The number of bus riders between Sunday River and Bethel jumped 35 percent in the last year. Riders between Lewiston and Auburn increased 15 percent.

And Vermont Transit, a subsidiary of Greyhound Lines, has seen its Lewiston ridership balloon 20 to 30 percent in the past year. Many people are traveling to Portland, Boston and New York.

“I think there’s a consciousness out there: Don’t take the car if you don’t have to,” said Chris Andreasson, general manager for the national Vermont Transit.

Vermont Transit’s move from outer Lisbon Street to downtown Oak Street last May helped bring in some riders, Andreasson said. The new station is more centrally located and near covered parking.

But Andreasson believes gas prices – near $3 a gallon – are pushing most of the new people to Greyhound. Some are families that ditch their cars for a trip into Boston. Others are business travelers who don’t want to drive, but need a cheaper-than-airfare way to New York or Boston once in a while, he said.

Five buses run north and five run south every day from Lewiston, seven days a week. A round-trip Lewiston-to-Boston ticket hovers around $50. Round-trip Lewiston-to-New York costs a little over $100.

Western Maine Transportation Services also reports more riders as gas prices have risen. It runs Lewiston-Auburn’s City Link buses and the Green Bus line, which offers service for the general public throughout Androscoggin, Oxford and Franklin counties.

Depending on the route, ridership is up as little as a couple of people (Farmington to Lewiston) or as much as 35 percent (the Sunday River-Bethel run). And if people aren’t riding the bus, it seems like they’re calling about it.
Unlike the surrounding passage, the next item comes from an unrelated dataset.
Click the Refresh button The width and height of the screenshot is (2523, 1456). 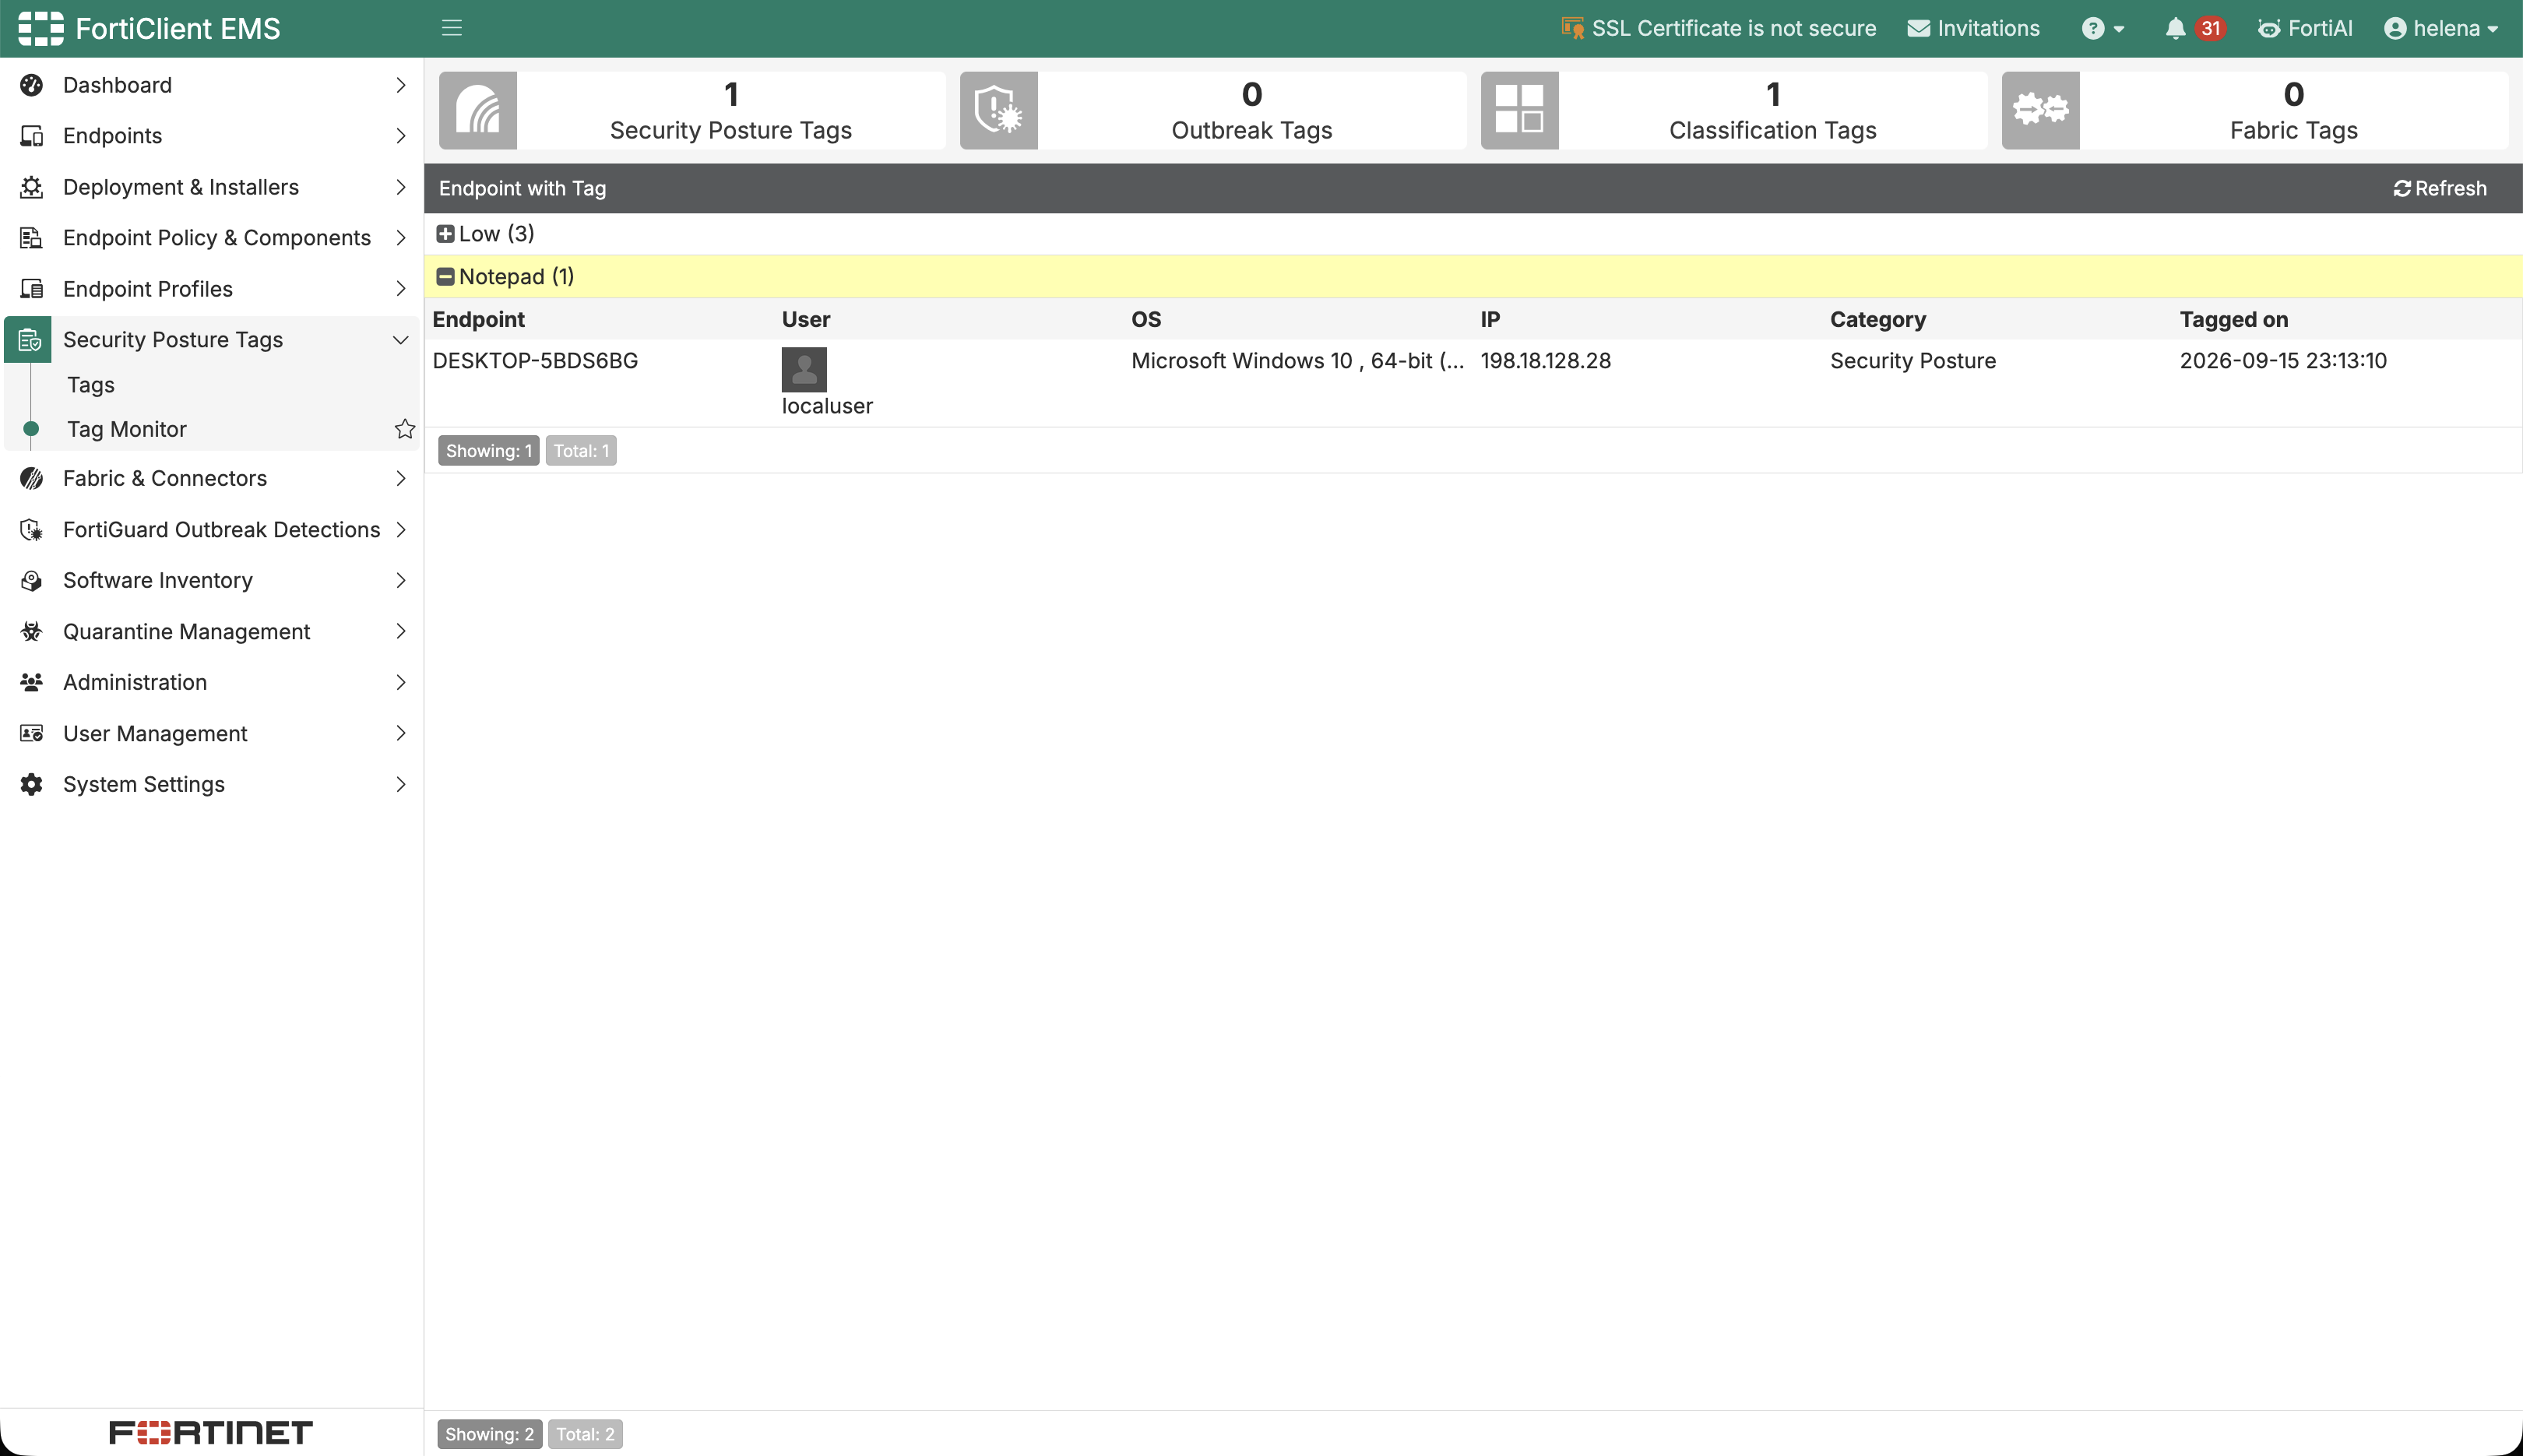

Inquiries have jumped in the past year.

“It’s going up and up and up and up,” said spokesman Glenn Gordon.

Western Maine Transportation Services will turn its three-day-a-week run between Farmington and Wilton into a five-day-a-week run starting June 19. Officials are going to watch ridership to see if more buses are needed in the tri-county area.
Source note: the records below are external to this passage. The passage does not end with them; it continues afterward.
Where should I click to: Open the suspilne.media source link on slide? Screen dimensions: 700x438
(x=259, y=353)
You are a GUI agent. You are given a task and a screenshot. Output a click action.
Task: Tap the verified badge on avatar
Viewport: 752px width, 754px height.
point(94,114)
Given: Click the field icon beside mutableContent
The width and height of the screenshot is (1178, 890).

Fares start at $1. Some passengers ride free.

With gas so high it’s a price that’s hard to beat.

“There’s a lot of potential growth now in public transportation,” Gordon said.

Concord Trailways, which shares a Portland terminal with the Downeaster Amtrak train, has also seen a boom in riders. It expects to get 400,000 passengers this year, a 54 percent increase since 2003, according to the Associated Press.